* INSTRUCTIONS FOR THE TASK *
Retype the data below in full, keeping every character as it is.

* LISTED ENTRIES *
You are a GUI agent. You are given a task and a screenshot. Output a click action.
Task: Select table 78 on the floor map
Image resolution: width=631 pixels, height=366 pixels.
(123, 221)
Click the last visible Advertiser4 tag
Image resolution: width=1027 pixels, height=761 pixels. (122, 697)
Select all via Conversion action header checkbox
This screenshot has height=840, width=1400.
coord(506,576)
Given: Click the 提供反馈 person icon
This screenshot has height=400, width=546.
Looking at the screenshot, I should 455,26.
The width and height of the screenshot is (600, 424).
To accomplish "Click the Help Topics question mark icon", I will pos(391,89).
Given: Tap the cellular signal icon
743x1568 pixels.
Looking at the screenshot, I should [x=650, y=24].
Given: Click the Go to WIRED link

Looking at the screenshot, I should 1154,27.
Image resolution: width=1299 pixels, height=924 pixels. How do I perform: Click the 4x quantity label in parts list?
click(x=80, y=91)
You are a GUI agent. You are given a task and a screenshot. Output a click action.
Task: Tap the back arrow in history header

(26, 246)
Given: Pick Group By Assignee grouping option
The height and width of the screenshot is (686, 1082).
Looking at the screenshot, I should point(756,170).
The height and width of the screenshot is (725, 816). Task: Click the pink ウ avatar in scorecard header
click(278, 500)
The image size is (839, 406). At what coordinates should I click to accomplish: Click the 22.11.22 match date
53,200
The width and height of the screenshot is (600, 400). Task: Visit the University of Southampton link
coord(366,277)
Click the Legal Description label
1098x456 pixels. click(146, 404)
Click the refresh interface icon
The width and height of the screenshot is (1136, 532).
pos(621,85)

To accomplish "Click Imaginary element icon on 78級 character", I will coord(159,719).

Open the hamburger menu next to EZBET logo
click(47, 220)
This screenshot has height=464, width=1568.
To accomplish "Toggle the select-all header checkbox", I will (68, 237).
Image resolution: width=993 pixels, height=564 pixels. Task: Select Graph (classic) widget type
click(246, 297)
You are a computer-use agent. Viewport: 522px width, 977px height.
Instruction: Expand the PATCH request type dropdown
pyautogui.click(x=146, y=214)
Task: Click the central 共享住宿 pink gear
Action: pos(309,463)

* SOLUTION TO THE PROBLEM *
You are a GUI agent. You are given a task and a screenshot. Output a click action.
Task: Select table 78 on the floor map
Image resolution: width=631 pixels, height=366 pixels.
(123, 221)
Click the last visible Advertiser4 tag
Image resolution: width=1027 pixels, height=761 pixels. (122, 697)
Select all via Conversion action header checkbox
This screenshot has height=840, width=1400.
coord(506,576)
Given: Click the 提供反馈 person icon
This screenshot has height=400, width=546.
Looking at the screenshot, I should 455,26.
The width and height of the screenshot is (600, 424).
To accomplish "Click the Help Topics question mark icon", I will pos(391,89).
Given: Tap the cellular signal icon
743x1568 pixels.
Looking at the screenshot, I should [x=650, y=24].
Given: Click the Go to WIRED link

Looking at the screenshot, I should 1154,27.
Image resolution: width=1299 pixels, height=924 pixels. How do I perform: Click the 4x quantity label in parts list?
click(x=80, y=91)
You are a GUI agent. You are given a task and a screenshot. Output a click action.
Task: Tap the back arrow in history header

(26, 246)
Given: Pick Group By Assignee grouping option
The height and width of the screenshot is (686, 1082).
Looking at the screenshot, I should point(756,170).
The height and width of the screenshot is (725, 816). Task: Click the pink ウ avatar in scorecard header
click(278, 500)
The image size is (839, 406). At what coordinates should I click to accomplish: Click the 22.11.22 match date
53,200
The width and height of the screenshot is (600, 400). Task: Visit the University of Southampton link
coord(366,277)
Click the Legal Description label
1098x456 pixels. click(146, 404)
Click the refresh interface icon
The width and height of the screenshot is (1136, 532).
pos(621,85)

To accomplish "Click Imaginary element icon on 78級 character", I will coord(159,719).

Open the hamburger menu next to EZBET logo
click(47, 220)
This screenshot has height=464, width=1568.
To accomplish "Toggle the select-all header checkbox", I will (68, 237).
Image resolution: width=993 pixels, height=564 pixels. Task: Select Graph (classic) widget type
click(246, 297)
You are a computer-use agent. Viewport: 522px width, 977px height.
Instruction: Expand the PATCH request type dropdown
pyautogui.click(x=146, y=214)
Task: Click the central 共享住宿 pink gear
Action: pos(309,463)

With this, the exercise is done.